Inverse Designed Extended Depth of Focus Meta-Optics for Broadband Imaging in the Visible

TL;DR

This paper introduces an inverse-designed meta-optic with extended depth of focus and broadband imaging capabilities in the visible spectrum, maintaining high efficiency and invariant PSF across a wide bandwidth.

Contribution

The work presents a novel inverse design approach for a high-NA EDOF meta-optic with broadband, invariant PSF, outperforming traditional phase mask designs.

Findings

Achieves high focusing efficiency (~0.44 NA) across the entire visible spectrum.

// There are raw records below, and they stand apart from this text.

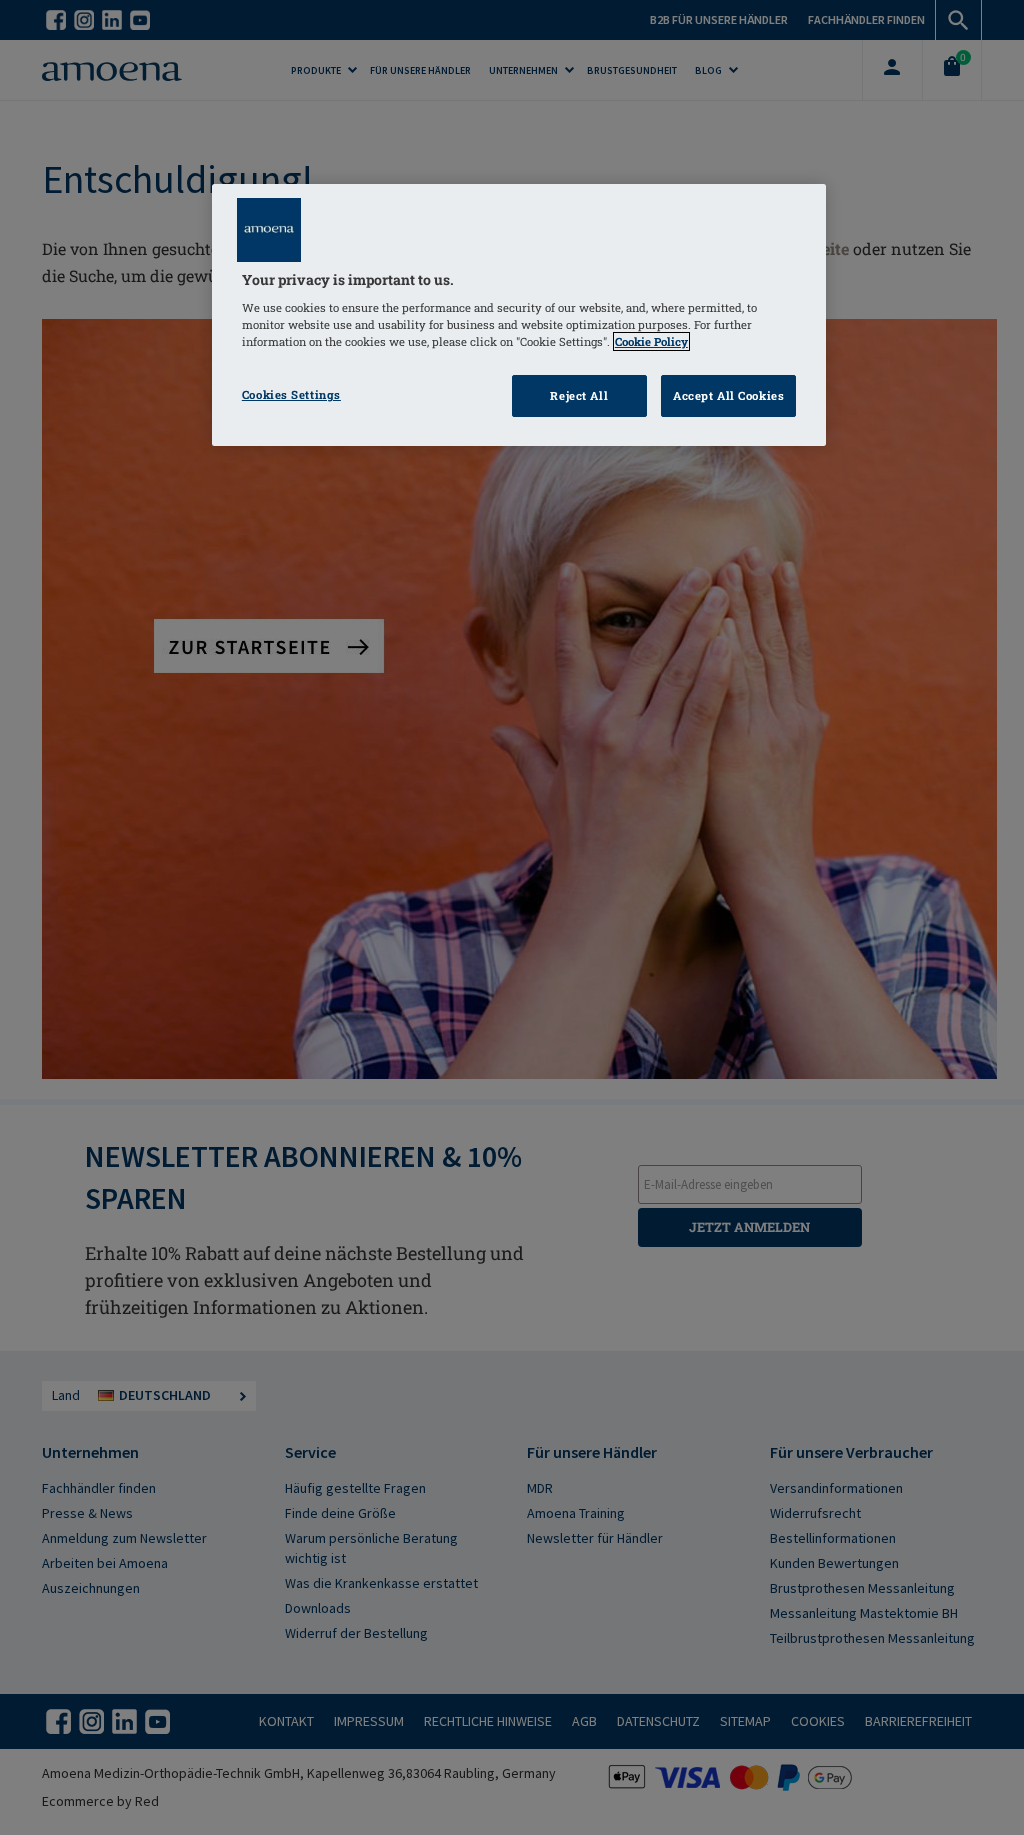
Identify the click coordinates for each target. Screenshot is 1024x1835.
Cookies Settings (291, 394)
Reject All (579, 395)
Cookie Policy (651, 341)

Maintains a highly invariant PSF over ~290nm bandwidth, improving image quality.

Demonstrates broadband imaging with a compact, 1mm, f/1 meta-optic.

Abstract

We report an inverse-designed, high numerical aperture (~0.44), extended depth of focus (EDOF) meta-optic, which exhibit a lens-like point spread function (PSF). The EDOF meta-optic maintains a focusing efficiency comparable to that of a hyperboloid metalens throughout its depth of focus. Exploiting the extended depth of focus and computational post-processing, we demonstrate broadband imaging across the full visible spectrum using a 1 mm, f/1 meta-optic. Unlike other canonical EDOF meta-optics, characterized by phase masks such as a log-asphere or cubic function, our design exhibits a highly invariant PSF across ~290nm optical bandwidth, which leads to significantly improved image quality, as quantified by structural similarity metrics.